IV. RELATED WORK This section compares ICERs with previous efforts in high-level synthesis, custom coprocessor design, and other FPGA-based accelerator platforms.
High-level synthesis High-level synthesis research has been going on for several decades leading to a variety of commercial tools, as detailed in a recent book [4] . The primary goal of C-to-silicon synthesis frameworks such as AutoESL [23] , Impulse C [7] , Synopsys Synphony/PICO [15] , CHiMPS [14] , and Altera C2H [11] is to reduce the effort that creating accelerators requires, by building them directly from a high-level language. To accelerate execution, these tools must either infer parallel execution from serial code or force the programmer to rewrite their code in a more explicitly parallel language or dialect [18] . Because of this, they face the same challenges as parallelizing compilers. In addition, acceleration typically requires a parallel memory system that is difficult to integrate with existing serial soft cores. Because of the difficulty of these challenges, existing tools tend to compromise on automation and backward compatibility. In contrast, ICERs focus on energy first and performance second. This allows the approach to be completely automated, achieve high execution coverage, retain backward compatibility, and save energy on arbitrary code.

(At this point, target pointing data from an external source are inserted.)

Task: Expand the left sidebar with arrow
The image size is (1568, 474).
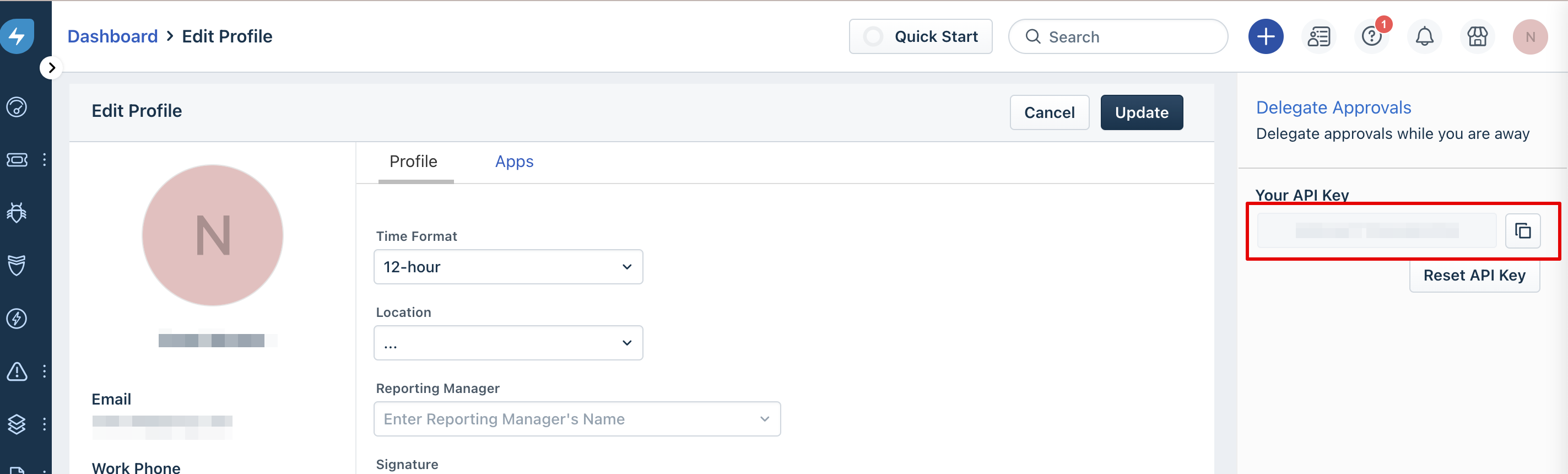Action: pos(52,68)
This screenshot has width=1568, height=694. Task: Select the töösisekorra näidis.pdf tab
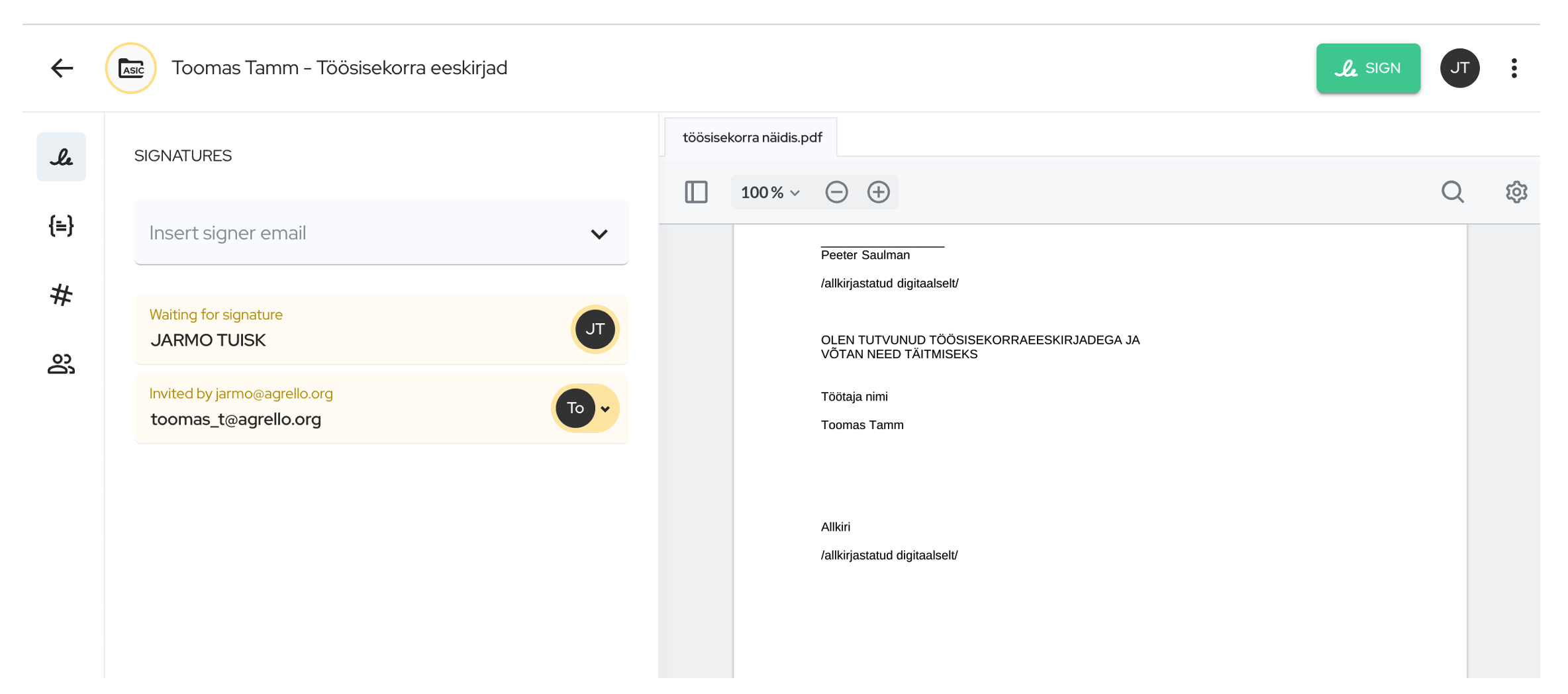752,138
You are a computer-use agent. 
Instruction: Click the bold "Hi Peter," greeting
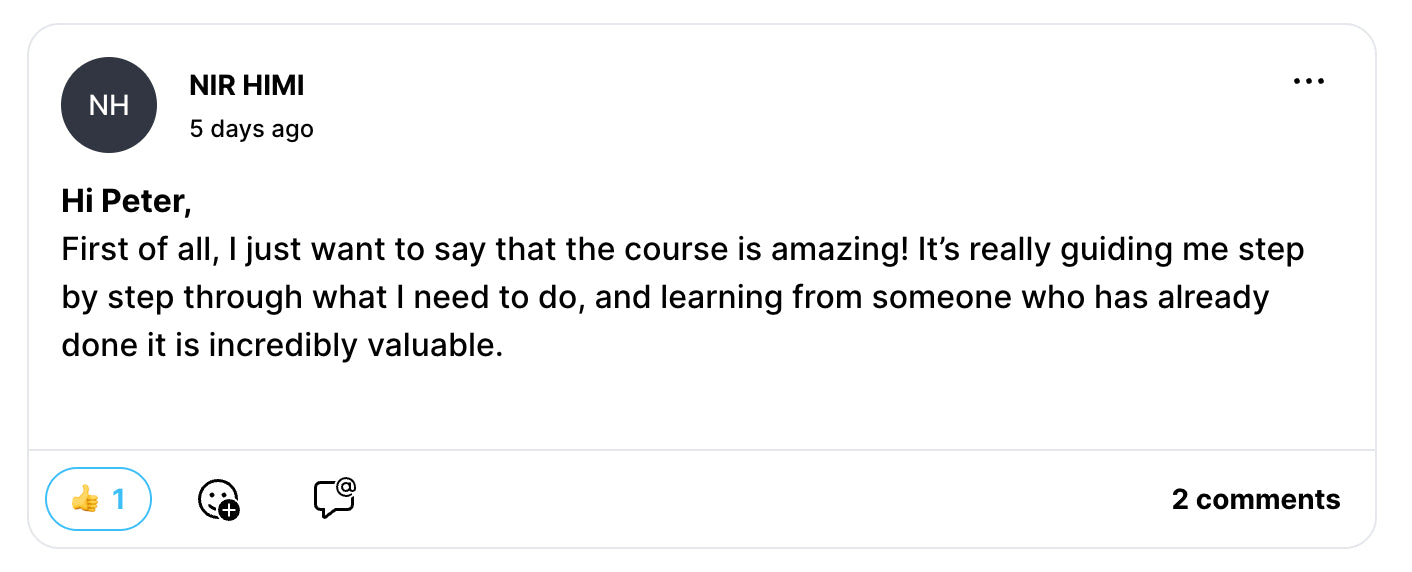[x=125, y=201]
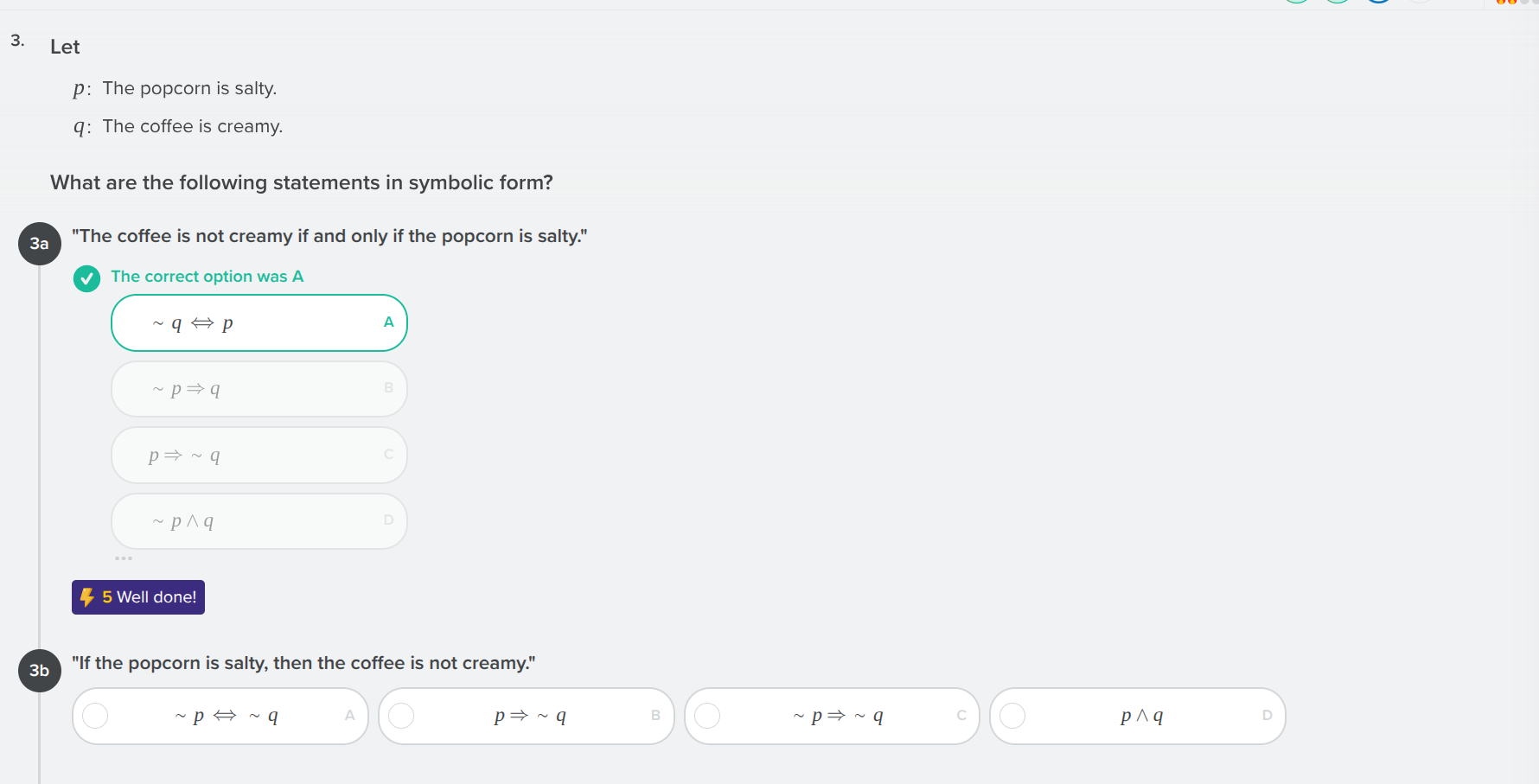Select radio button for option B in 3b
Image resolution: width=1539 pixels, height=784 pixels.
pos(401,716)
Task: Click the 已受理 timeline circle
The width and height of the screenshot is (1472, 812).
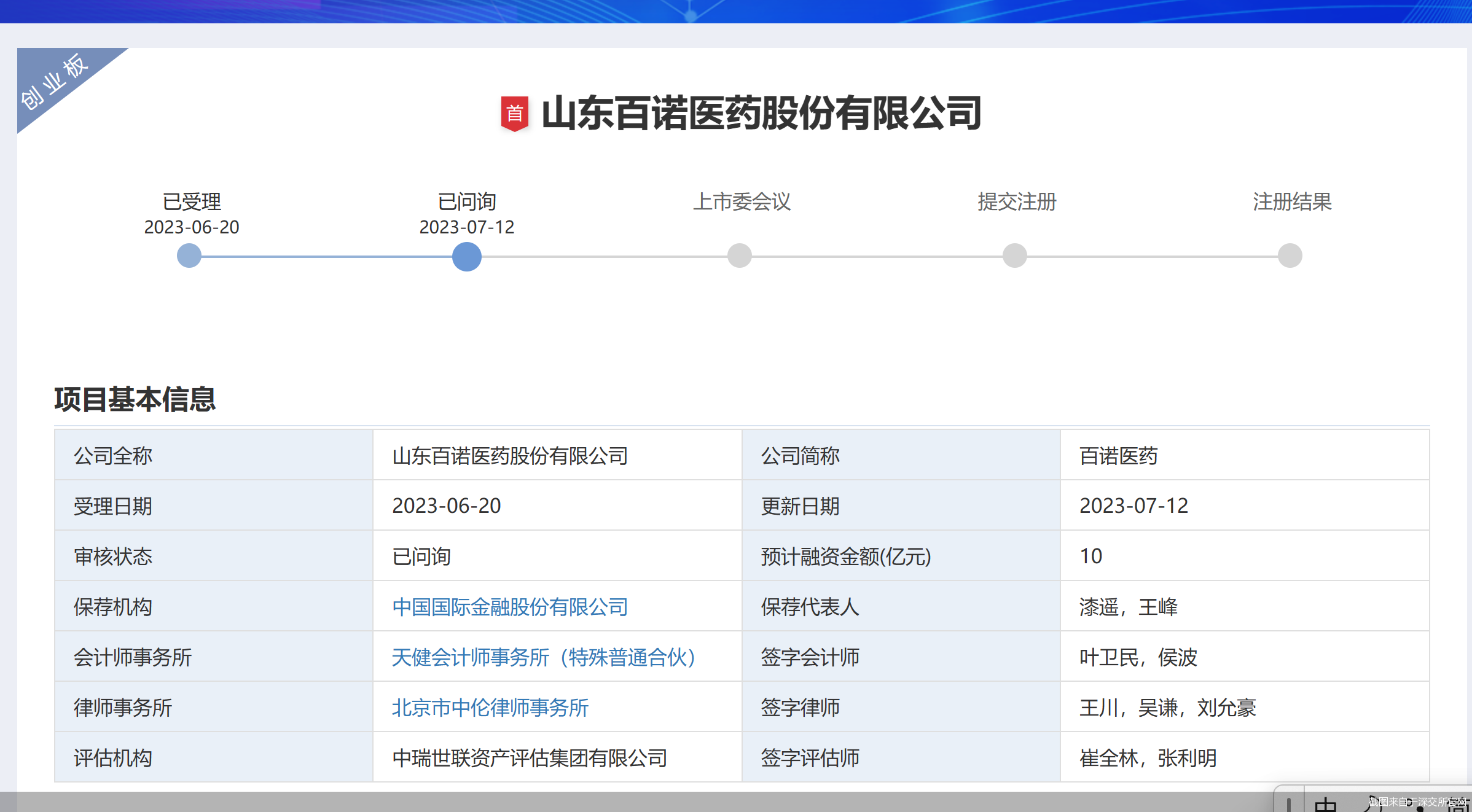Action: pyautogui.click(x=189, y=256)
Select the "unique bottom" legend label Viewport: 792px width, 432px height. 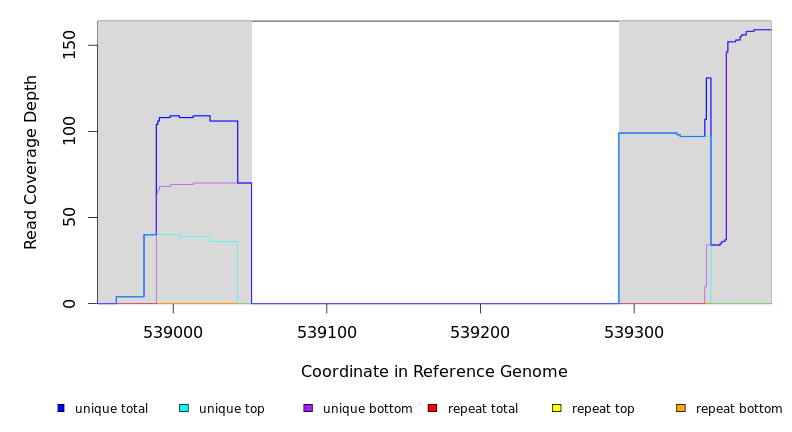367,409
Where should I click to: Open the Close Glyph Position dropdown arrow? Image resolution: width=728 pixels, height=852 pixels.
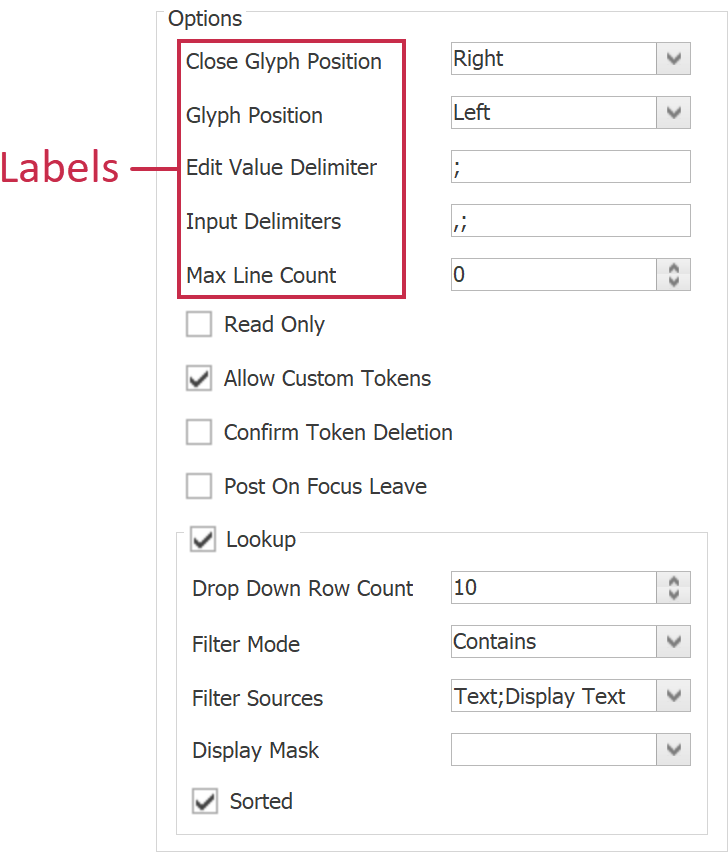pyautogui.click(x=673, y=59)
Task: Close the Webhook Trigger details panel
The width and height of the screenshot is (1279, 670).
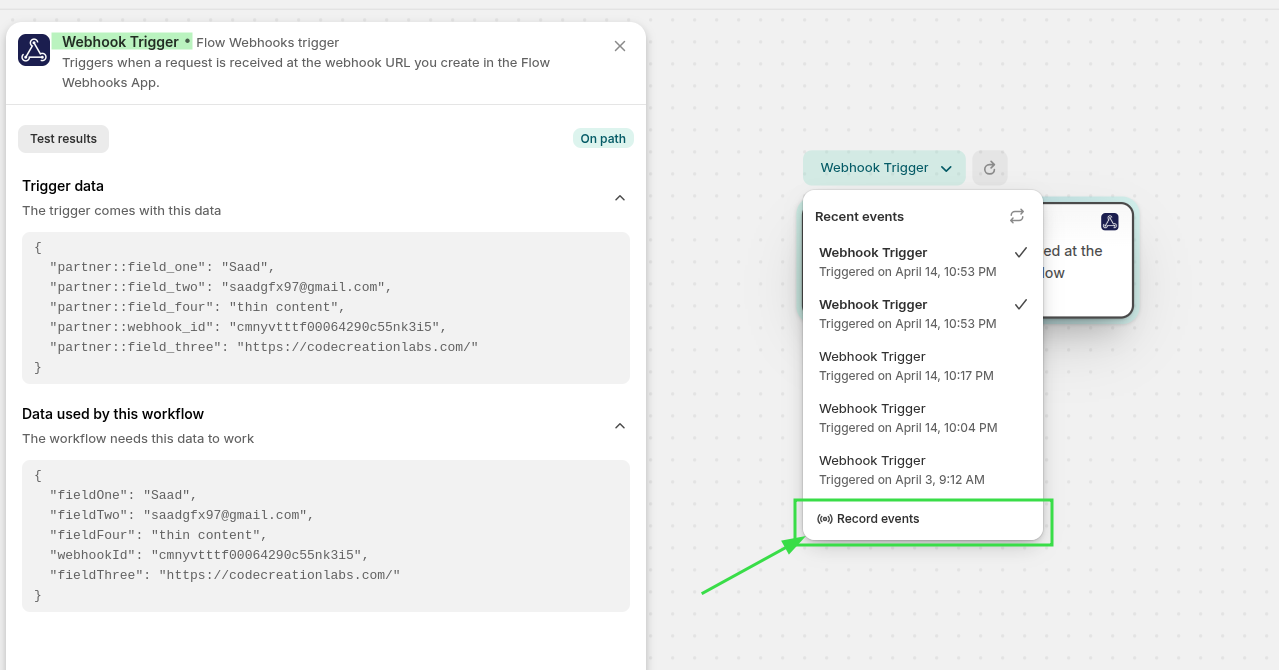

Reconfigurable substrates Several related efforts examine the benefits of coupling non-commodity reconfigurable fabrics with a processor core for program acceleration. GARP [2] and Chimaera [22] were early works that proposed automated approaches for offloading execution to reconfigurable fabrics integrated with a hard core. Tartan [12] examined the implications of mapping entire programs onto a hierarchical coarse-grained asynchronous fabric. Warp [19] performs dynamic translation of binaries to a specialized FPGA substrate optimized for on-the-fly synthesis, but employs an additional soft core to run the high-performance synthesis infrastructure. Conservation cores [20] have recently been proposed to create energyefficient ASICs for irregular applications, but have limited reconfigurability.
V. CONCLUSION
We have presented ICERs, customized logic circuits that reduce the dynamic power of FPGA system components traditionally run on soft cores. Tight coupling with a soft processor, including sharing of the L1 data cache and support for arbitrary control transitions between the soft core and ICER allow ICERs to be drop-in replacements for the code they implement. This greatly eases system-level design and testing complexity, and allows for full automation of both ICER construction and system integration with no programmer intervention. ICERs retain the performance of the soft cores they replace, but reduce compute energy by 5.3× and improve EDP by 5.1×.